RogueWolves

Rogue Wolves is the personal site of .

I'm currently a research scientist with Oculus Info Inc. in Toronto, Ontario Canada.

My research interests include: adaptive user interfaces, machine learning, Bayesian reasoning and distributed artificial intelligence.

Rise of the Machine-oriented Web

Stephen Wolfram proposes a Top Level Domain (TLD) to form a data web:

But wouldn’t it be nice if there was some standard way to get access to whatever structured data any organization wants to expose? […] My concept for the .data domain is to use it to create the “data web”-in a sense a parallel construct to the ordinary web, but oriented toward structured data intended for computational use. The notion is that alongside a website like wolfram.com (http://www.wolfram.com/), there’d be wolfram.data.

Why have a top level domain (TLD) over say a sub-domain like: data.roguewolves.com or sitemap-like construct?

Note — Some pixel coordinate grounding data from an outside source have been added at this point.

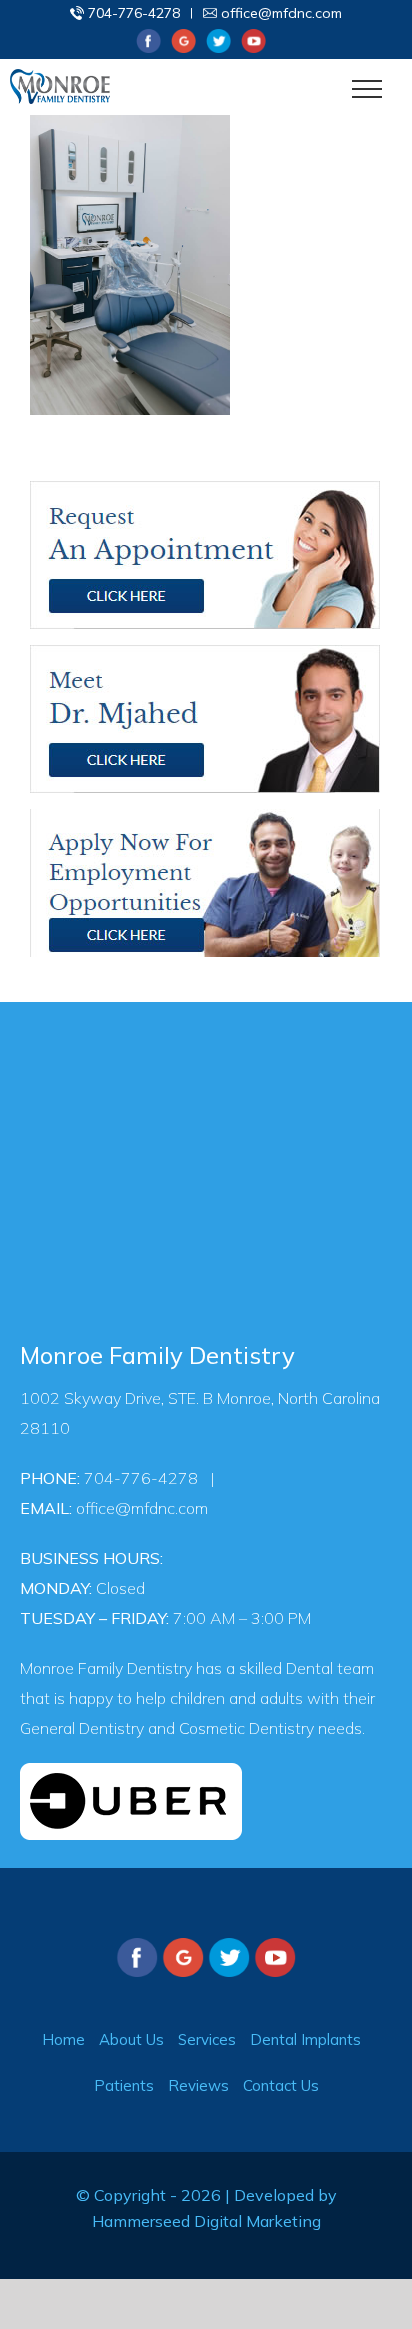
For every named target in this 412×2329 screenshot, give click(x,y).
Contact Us (281, 2085)
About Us (131, 2039)
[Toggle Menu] (367, 89)
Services (207, 2039)
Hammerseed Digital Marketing (206, 2221)
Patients (124, 2085)
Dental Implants (305, 2039)
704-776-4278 (134, 13)
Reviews (198, 2085)
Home (63, 2039)
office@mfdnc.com (281, 13)
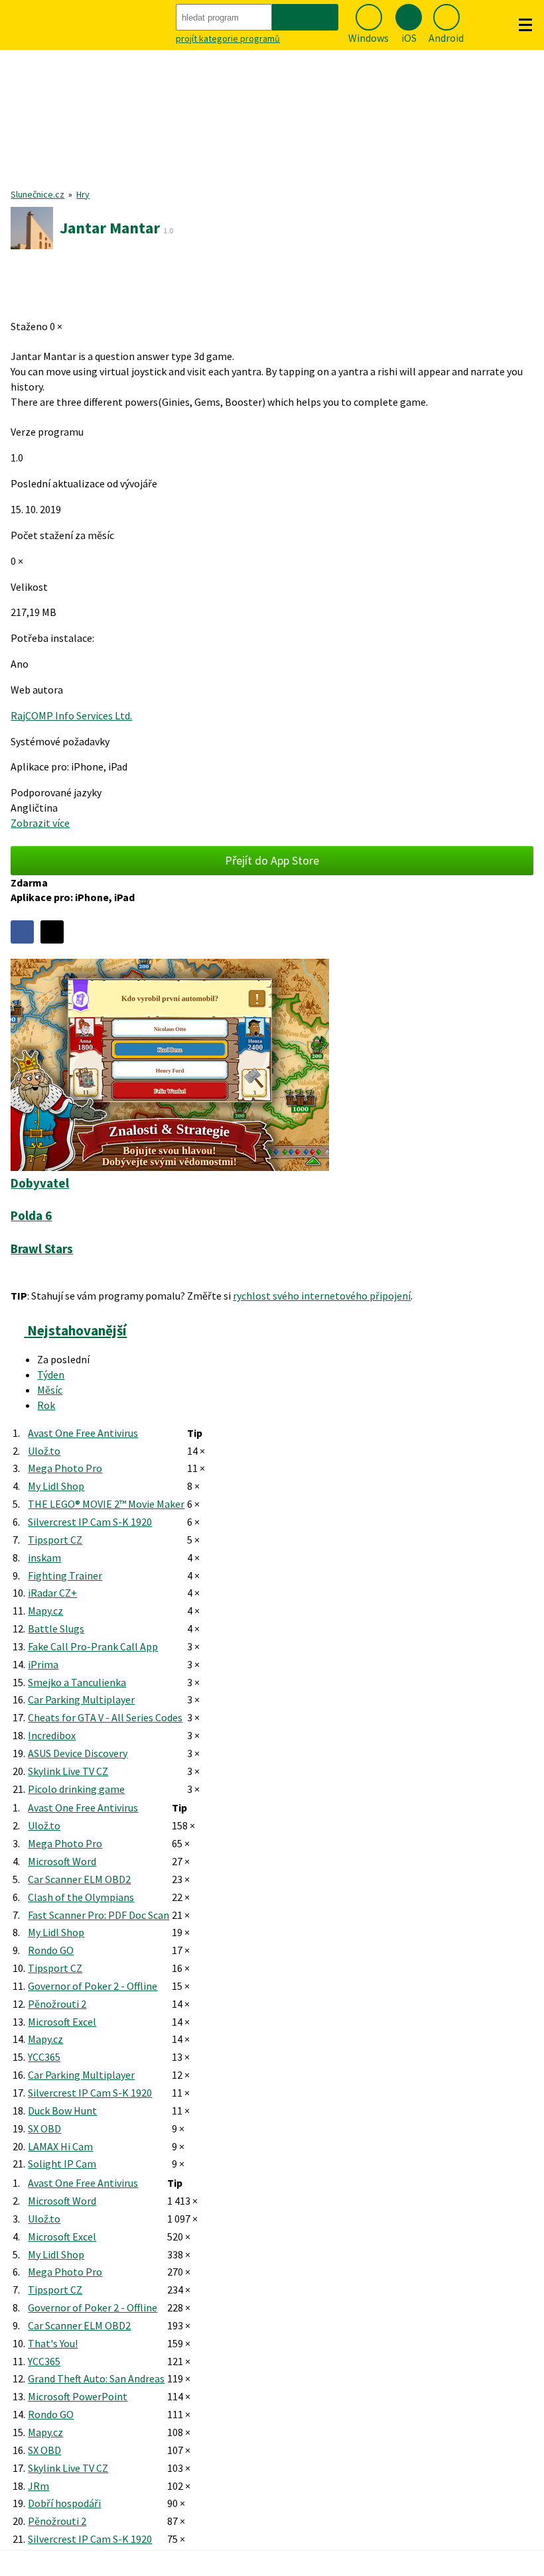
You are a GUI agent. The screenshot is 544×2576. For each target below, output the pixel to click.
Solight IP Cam (62, 2163)
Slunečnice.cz (37, 194)
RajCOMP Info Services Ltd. (71, 715)
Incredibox (52, 1735)
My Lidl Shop (56, 1486)
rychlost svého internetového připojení (322, 1295)
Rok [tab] (46, 1405)
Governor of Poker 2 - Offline (92, 1986)
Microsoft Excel (62, 2021)
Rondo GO (51, 1950)
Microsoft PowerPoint (77, 2396)
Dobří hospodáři (64, 2503)
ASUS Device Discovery (77, 1753)
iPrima (43, 1664)
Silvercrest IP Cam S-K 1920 (90, 1521)
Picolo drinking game (76, 1789)
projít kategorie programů (228, 38)
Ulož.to (44, 1450)
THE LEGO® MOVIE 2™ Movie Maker (106, 1503)
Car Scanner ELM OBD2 (79, 1879)
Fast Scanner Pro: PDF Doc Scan (98, 1915)
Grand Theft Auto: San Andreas (96, 2378)
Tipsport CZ (55, 1539)
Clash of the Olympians (81, 1897)
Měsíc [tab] (49, 1389)
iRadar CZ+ (52, 1592)
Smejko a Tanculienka (77, 1682)
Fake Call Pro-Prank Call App (93, 1646)
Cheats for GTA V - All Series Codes (105, 1717)
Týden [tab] (50, 1374)
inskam (44, 1557)
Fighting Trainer (65, 1575)
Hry (83, 194)
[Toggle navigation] (525, 25)
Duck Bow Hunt (62, 2110)
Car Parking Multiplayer (81, 1699)
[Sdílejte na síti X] (52, 932)
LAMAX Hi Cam (60, 2146)
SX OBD (44, 2128)
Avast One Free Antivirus (83, 1433)
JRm (38, 2485)
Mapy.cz (45, 1610)
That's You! (53, 2343)
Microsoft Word (62, 1861)
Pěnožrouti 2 (57, 2003)
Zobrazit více (40, 822)
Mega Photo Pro (65, 1468)
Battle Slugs (56, 1628)
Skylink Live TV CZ (68, 1771)
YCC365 (44, 2056)
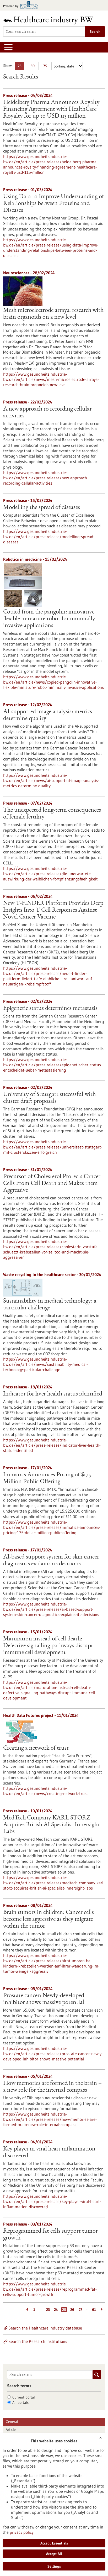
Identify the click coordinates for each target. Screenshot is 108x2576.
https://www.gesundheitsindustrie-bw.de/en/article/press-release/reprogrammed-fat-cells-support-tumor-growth (50, 2289)
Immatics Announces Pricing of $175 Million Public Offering (47, 1478)
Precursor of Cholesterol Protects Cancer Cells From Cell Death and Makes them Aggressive (51, 1184)
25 (21, 67)
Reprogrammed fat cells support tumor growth (50, 2234)
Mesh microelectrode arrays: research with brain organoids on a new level (53, 314)
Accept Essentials (54, 2543)
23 (48, 2309)
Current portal (23, 2397)
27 (80, 2309)
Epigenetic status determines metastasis (50, 1008)
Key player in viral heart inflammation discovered (49, 2152)
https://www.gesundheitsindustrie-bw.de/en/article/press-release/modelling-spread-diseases (49, 536)
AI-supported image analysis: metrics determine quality (47, 715)
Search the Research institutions (37, 2341)
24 (56, 2309)
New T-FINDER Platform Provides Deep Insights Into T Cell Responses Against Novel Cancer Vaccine (53, 910)
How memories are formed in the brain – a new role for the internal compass (52, 2087)
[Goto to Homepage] (51, 20)
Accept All (54, 2553)
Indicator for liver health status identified (52, 1394)
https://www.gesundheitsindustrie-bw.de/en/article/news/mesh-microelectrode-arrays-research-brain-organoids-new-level (51, 379)
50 (33, 67)
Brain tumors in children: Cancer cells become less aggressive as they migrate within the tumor (48, 1919)
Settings (54, 2566)
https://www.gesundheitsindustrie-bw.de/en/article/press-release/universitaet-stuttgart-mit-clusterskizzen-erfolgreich (52, 1147)
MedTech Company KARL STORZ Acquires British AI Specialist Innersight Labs (51, 1825)
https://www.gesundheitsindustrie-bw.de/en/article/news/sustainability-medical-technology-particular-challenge (45, 1364)
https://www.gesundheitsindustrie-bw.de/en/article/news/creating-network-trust (45, 1791)
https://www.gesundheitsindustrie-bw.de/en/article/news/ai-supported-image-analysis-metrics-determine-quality (51, 780)
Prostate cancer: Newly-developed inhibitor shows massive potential (43, 1999)
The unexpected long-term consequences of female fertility (52, 813)
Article (11, 2429)
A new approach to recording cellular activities (47, 412)
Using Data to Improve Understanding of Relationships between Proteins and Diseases (53, 204)
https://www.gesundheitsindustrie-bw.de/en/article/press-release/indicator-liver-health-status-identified (52, 1445)
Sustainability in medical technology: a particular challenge (49, 1304)
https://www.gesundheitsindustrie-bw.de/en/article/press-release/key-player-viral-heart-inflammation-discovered (52, 2201)
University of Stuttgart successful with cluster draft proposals (49, 1098)
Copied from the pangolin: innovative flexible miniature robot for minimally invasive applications (49, 619)
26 (72, 2309)
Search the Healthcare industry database (45, 2328)
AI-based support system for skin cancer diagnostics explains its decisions (51, 1560)
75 (46, 67)
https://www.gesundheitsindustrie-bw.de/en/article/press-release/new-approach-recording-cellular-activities (45, 478)
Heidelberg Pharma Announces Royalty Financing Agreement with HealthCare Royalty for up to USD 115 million (51, 109)
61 (94, 2309)
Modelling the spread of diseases (41, 508)
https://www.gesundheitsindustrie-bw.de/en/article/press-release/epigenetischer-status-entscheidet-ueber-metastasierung (52, 1065)
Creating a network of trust (36, 1748)
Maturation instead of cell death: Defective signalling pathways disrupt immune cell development (48, 1646)
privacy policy (22, 2532)
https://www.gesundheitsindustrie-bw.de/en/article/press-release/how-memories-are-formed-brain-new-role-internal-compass (50, 2119)
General (12, 2421)
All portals (20, 2402)
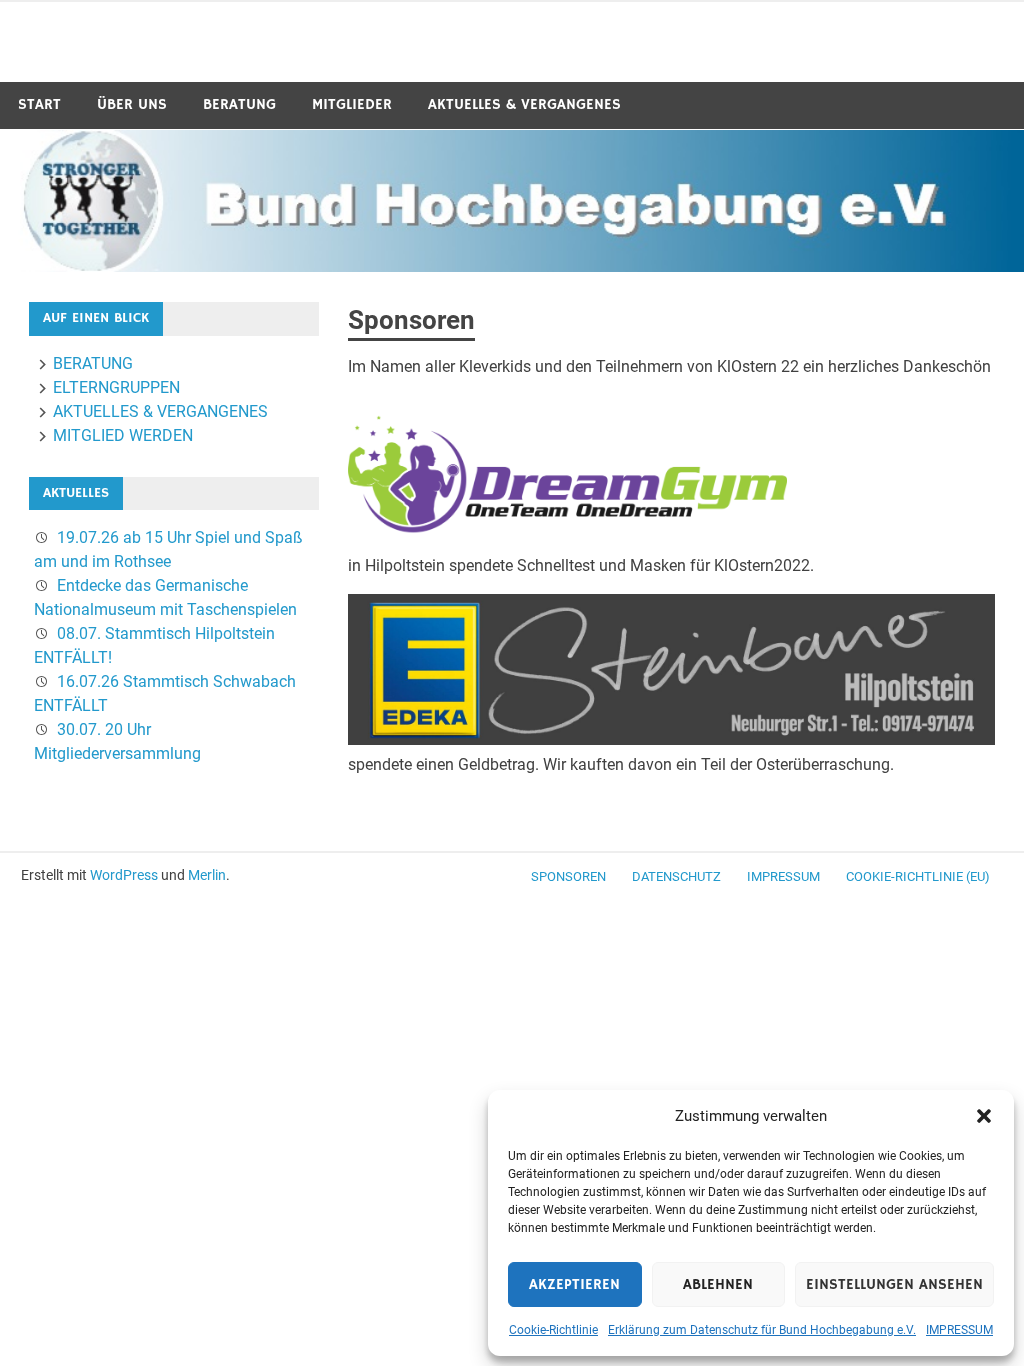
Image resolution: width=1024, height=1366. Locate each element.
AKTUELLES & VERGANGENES (524, 104)
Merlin (207, 875)
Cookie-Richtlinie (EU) (918, 876)
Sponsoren (568, 876)
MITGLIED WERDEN (123, 435)
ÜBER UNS (132, 104)
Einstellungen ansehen (894, 1284)
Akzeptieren (574, 1284)
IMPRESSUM (959, 1330)
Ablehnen (718, 1284)
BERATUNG (239, 104)
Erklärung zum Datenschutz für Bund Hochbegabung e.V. (762, 1330)
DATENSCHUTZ (676, 876)
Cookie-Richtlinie (553, 1330)
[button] (984, 1116)
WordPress (124, 875)
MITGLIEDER (352, 104)
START (39, 104)
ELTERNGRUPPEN (116, 387)
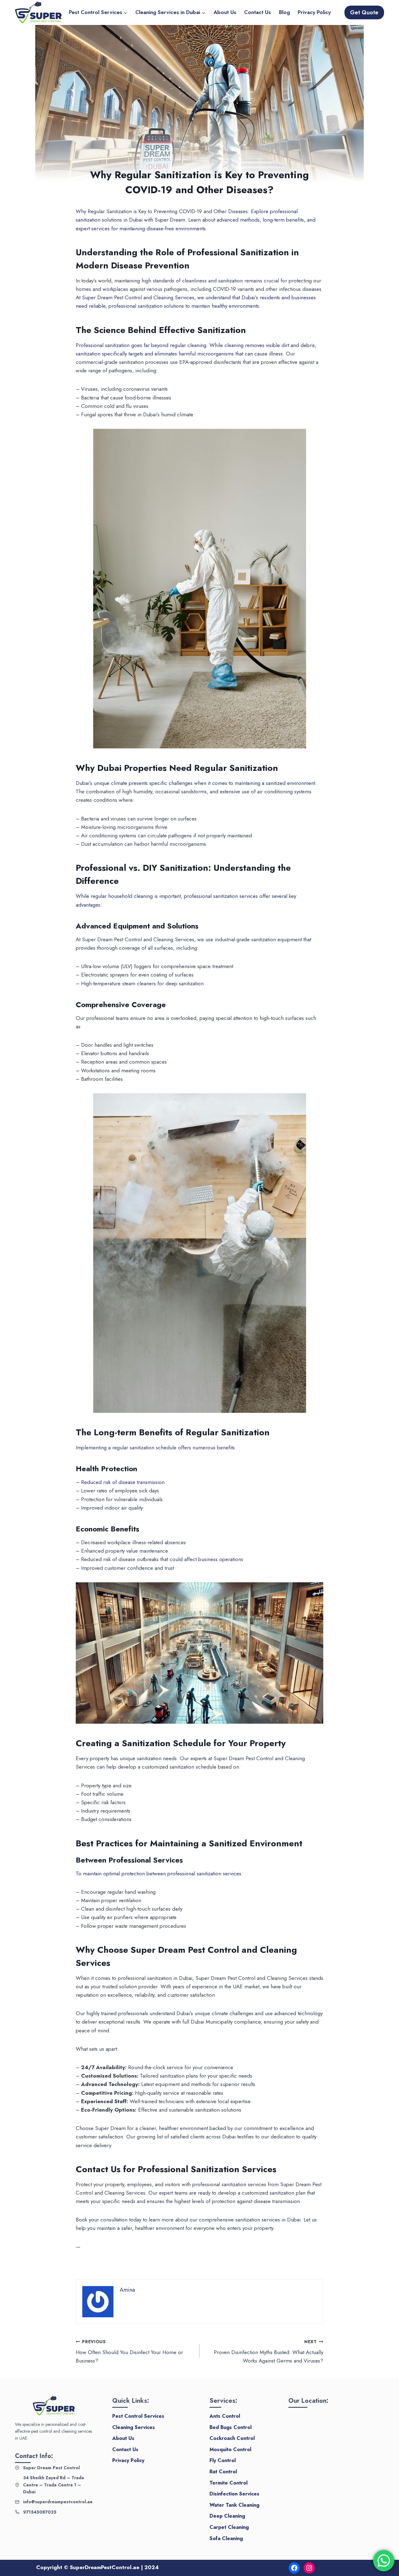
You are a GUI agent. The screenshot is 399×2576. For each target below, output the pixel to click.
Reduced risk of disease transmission (123, 1482)
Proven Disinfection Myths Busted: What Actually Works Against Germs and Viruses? (268, 2351)
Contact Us (257, 12)
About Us (225, 12)
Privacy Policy (314, 12)
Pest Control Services (138, 2416)
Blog (284, 12)
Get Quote (364, 12)
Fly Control (222, 2460)
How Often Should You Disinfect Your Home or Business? (129, 2351)
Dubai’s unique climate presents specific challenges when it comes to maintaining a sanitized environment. (196, 783)
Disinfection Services (234, 2493)
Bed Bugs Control (230, 2427)
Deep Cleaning (227, 2516)
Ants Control (224, 2416)
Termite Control (228, 2482)
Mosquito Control (230, 2449)
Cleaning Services (133, 2427)
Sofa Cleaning (226, 2538)
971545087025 (39, 2512)
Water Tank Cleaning (234, 2505)
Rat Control (223, 2471)
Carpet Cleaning (229, 2527)
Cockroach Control (232, 2438)
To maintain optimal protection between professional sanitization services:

Now of course one could just start a convention that organizations should have a “/datamap.xml” file (or somesuch) in the root of their web domains, just like a sitemap-rather than having a whole separate .data site. But I think introducing a new .data top-level domain would give much more prominence to the creation of the data web-and would provide the kind of momentum that’d be needed to get good, widespread, standards for the various kinds of data. […] If a human went to wolfram.data, there’d be a structured summary of what data the organization behind it wanted to expose. And if a computational system went there, it’d find just what it needs to ingest the data, and begin computing with it

This is an interesting idea. Creating a TLD could help promote organizing the web into a human-oriented web and data web. This would be a good first step in making data available, but to support machine computation we need standards to describe the data. Semantic web standards are complex, hampering their adoption. Recent proposals such as RDFa and Microformats have taken a different approach to the data web. Rather than having separate human/machine representations of web data, instead the data is semantically marked up inline with human readable content. The same data can be presented to humans and machines for consumption. This is a nice approach, but mostly appropriate for document oriented data that is intended for human consumption. Large data-bases of data are highly valuable but rarely exposed as human consumable data. There is a need for a machine oriented data web.

It’s been interesting for me in the past few years to be involved in the emergence of the modern data community. And from what I have seen, I think we’re now just reaching a critical point, where a wide range of organizations are ready to engage in delivering large-scale structured data in standardized forms.

The rise of the machine-oriented web has tremendous potential for data mining, search, automated inferencing and computation. The advanced reasoning capabilities that can be built on top of the machine-oriented web could transform our society. IBM’s Watson, Apple’s Siri and Wolfram Alpha are examples of advanced capabilities that can be built from availability of large structured data.